Clearly, at times, family sessions involve hugging and the like, but the therapist should not participate. Especially troubling is the paternalism of this arrangement. Clients seeing the therapist as a parent figure should worked through, not encouraged. While we do not specifically discourage emotive techniques (beating pillows and screaming), we might consider whether we should add something to this effect – if for no other reason, to manage liability risk exposure. I have mentioned Genesis & Associates before as a negative example of how good intentions can go very wrong. Indeed, people who feel positive about an alternative technique at the time can later feel quite damaged by it. Specifically, a former Genesis & Associates client reported to CBS News in 2004 that she was damaged by therapists she formerly lauded on the 1995 documentary Divided Memories. In that CBS News report, the techniques were described that led to Ms. Diament’s dissatisfaction with her Genesis experience:

Carol says Mansmann prescribed two controversial treatments. One was “rage therapy” which included beating pillows while screaming. The other, “detachment therapy.” Mansmann urged Carol to move out of her home, away from her family. (italics mine)

To be fair, I suspect the detachment caused as much or more harm than the rage therapy. However, the rage therapy set up her willingness to believe that she was mistreated as a child and then to detach from her family. In hindsight, the “therapy” led to harmful results she was not able to anticipate.

In our guidelines, we do discourage therapists who have apriori determined the “root reasons” for same-sex attraction. Such emotive techniques as a given cannot be consistent with our guidelines since they are predicated on the notion that all same-sex attraction is a response to historical trauma or relational wounding.

UPDATE: 4/4/07 – I received an email from Richard Cohen this evening taking exception to my characterization of his work. Here is the email, which I indicated that I would include here to allow him to describe his work.

Dear Warren,

If you’re going to reference my work, here is the correct statement and my position:

Holding is not done by the therapist or by ministry leaders. It is to be done by OSA (Opposite-Sex Attracted) mentors, ideally the individual’s parent.

For clarification, this is stated clearly in Coming Out Straight on page 203, and in Chapters Ten and Twelve. I highly suggest you read the book and those chapters to better understand this issue.

Richard

Richard Cohen, M.A.

Director

International Healing Foundation

I recall asking Richard in an email about two weeks before his CNN appearance if he held his clients and he said he did not.
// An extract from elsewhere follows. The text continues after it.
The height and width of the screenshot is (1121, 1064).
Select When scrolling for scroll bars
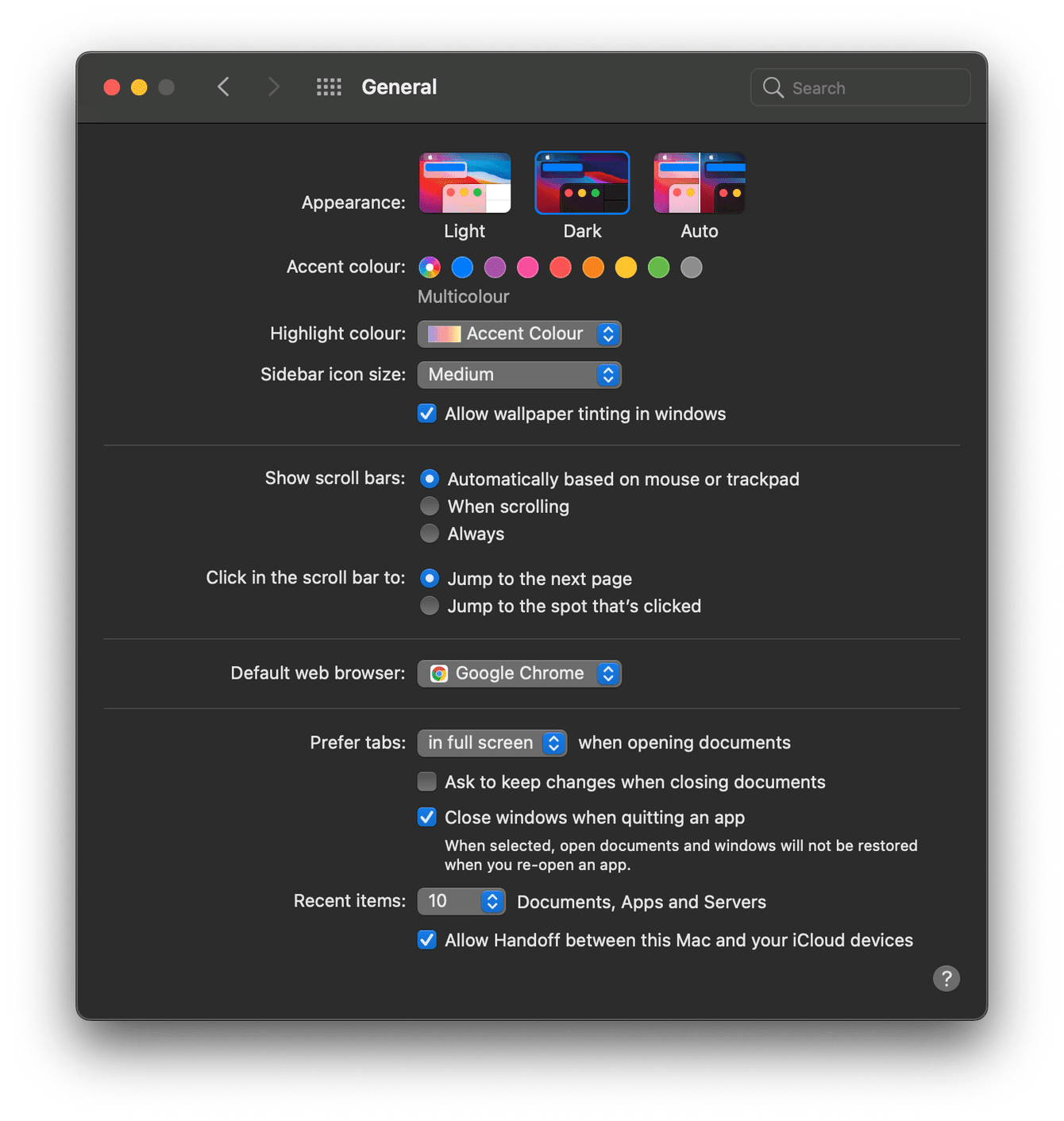pyautogui.click(x=430, y=506)
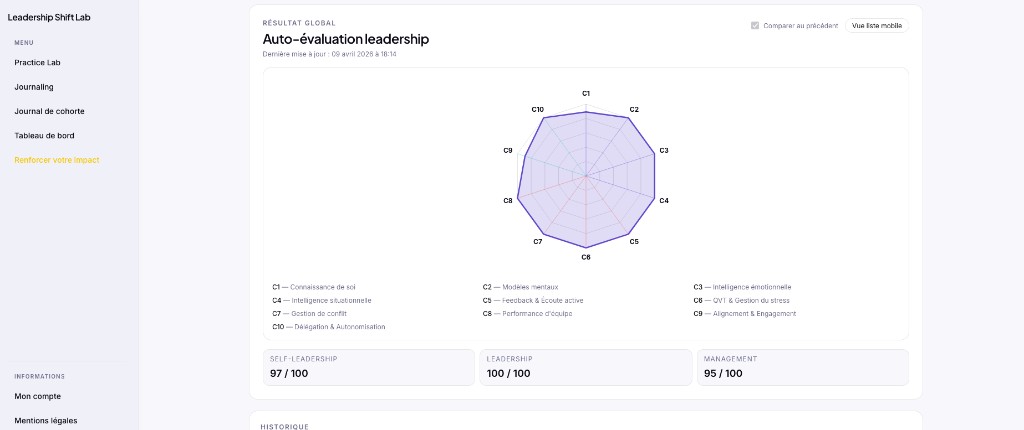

Then he shows up on CNN holding one of his clients. Where was the mentor? Past clients have said he does indeed hold them so I think it is up in the air. I am also referring in this post to the whole approach which is promise change based on a faulty view of homosexuality in general. It is not hard to see how boundaries bent can become boundaries broken.

Exodus makes public statement regarding Richard Cohen

This statement was posted this afternoon on the Exodus International website:

Statement on Richard Cohen

Exodus International does not endorse the work of Richard Cohen or the methods utilized in his practice. Some of the techniques Mr. Cohen employs could be detrimental to an individual’s understanding of healthy relational boundaries and disruptive to the psychological and emotional development of men and women seeking clinical counsel and aid.
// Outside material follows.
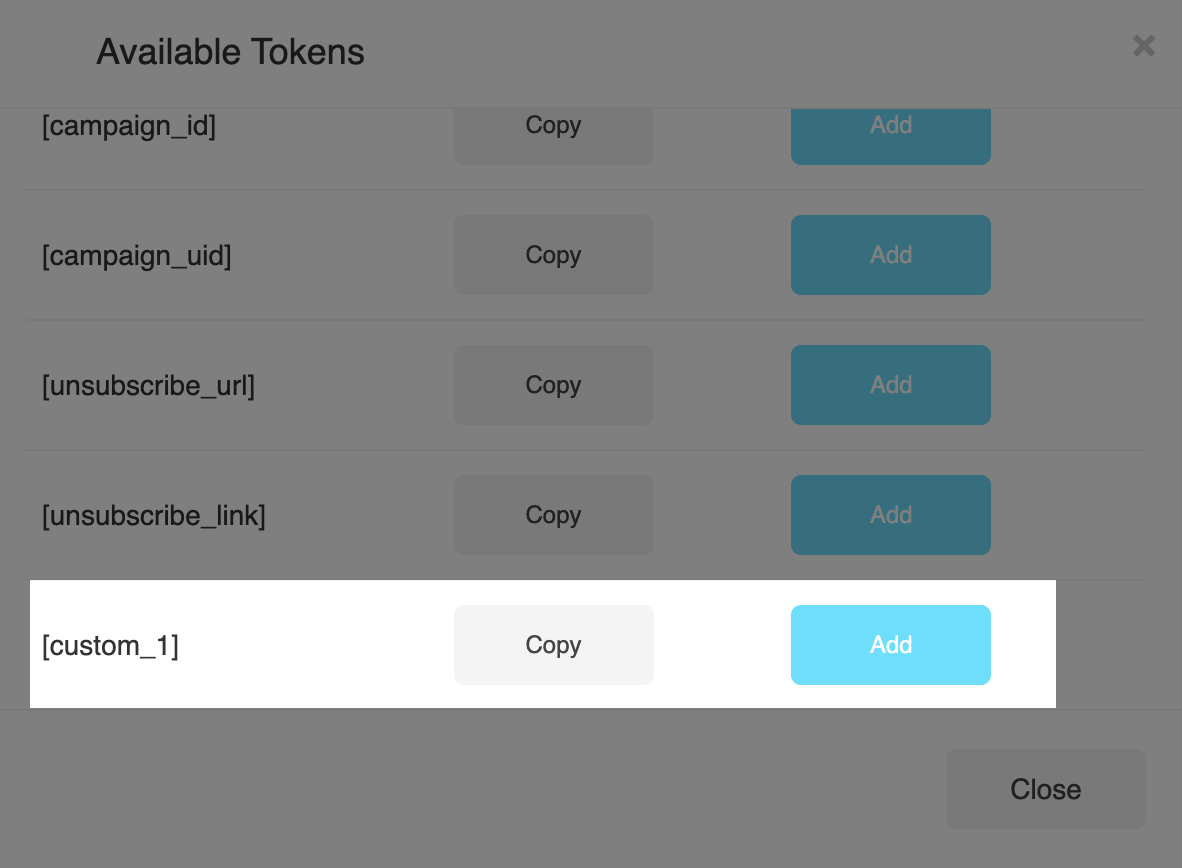Click empty footer area left of Close
This screenshot has width=1182, height=868.
(x=500, y=789)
UPDATE: Alan Chambers has resigned from the PFOX (Parents & Friends of Ex-gays and Gays) board.

Richard Cohen on the The Daily Show

It’s like deju vu all over again. Wanna be a CSRC? I kept wondering when Donnie Davies was going to appear.

UPDATE: 3/22/07 Randy Thomas of Exodus weighs in on the Daily Show appearance. The comments on his posts are interesting as well.

Also, You Tube has taken the video down as a result of their dispute with Viacom over copyrighted content.